The remains of possibly the oldest (known) Jurassic dinosaur discovered on a beach in the vicinity of Penarth, Wales, have been documented. The findings are published in PLOS ONE.
The newly-discovered dinosaur species found in the south of Wales back in 2014 by Nick and Rob Hanigan has been named Dracoraptor hanigani. The team of researchers, led by David Martill from the University of Portsmouth, explain that it might have been the oldest dinosaur having lived in the Jurassic period.
After Martill and his team from the University of Manchester and the National Museum Wales examined the skull and bones, they concluded the remains belonged to a species that was never documented before.

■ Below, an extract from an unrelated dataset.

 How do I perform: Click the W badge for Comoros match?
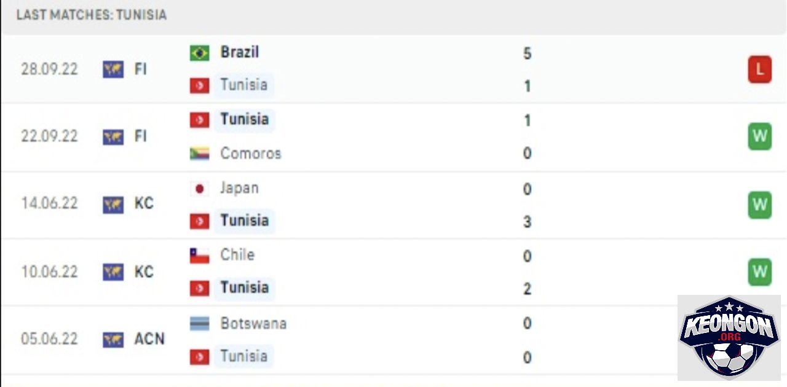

They coined its scientific name to allude both to the ones who discovered the fossil and the place where it was found; Dracoraptor means “dragon robber”, the dragon being Wales’ national symbol.
The bones that were recovered were not fully formed; they were at a level of fusion that suggests the animal was a juvenile. The results also show that it was a carnivore from the theropod group; it seems to be the most complete theropod, and might thus have been one of the oldest known dinosaurs of its era, in the UK or in the world.
The data interpreted by the researchers puts the Dracoraptor hanigani at the beginning of the Jurassic Period, around 201 million years ago. One of the authors, Mr. Vidovic, explains that little was previously known about dinosaur species that existed at that point in time – at the onset of diversification and the rise of the dinosaurs to becoming the dominant animals of their era. Thanks to the new study, they now have an almost complete juvenile theropod in Wales from the earliest days of the Jurassic period.
The south Wales is estimated to have been a coastal area back then as well, but with a much hotter climate. At that time, dinosaurs are thought to have just started to diversify.
Also, the T. rex is a distant relative of his. The Dracoraptor hanigani is, however, relatively smaller. Its height reached approximately 70 cm, with its length stretching to 200 cm. It had a long tail that might have contributed to its balance. It also appears to have been agile.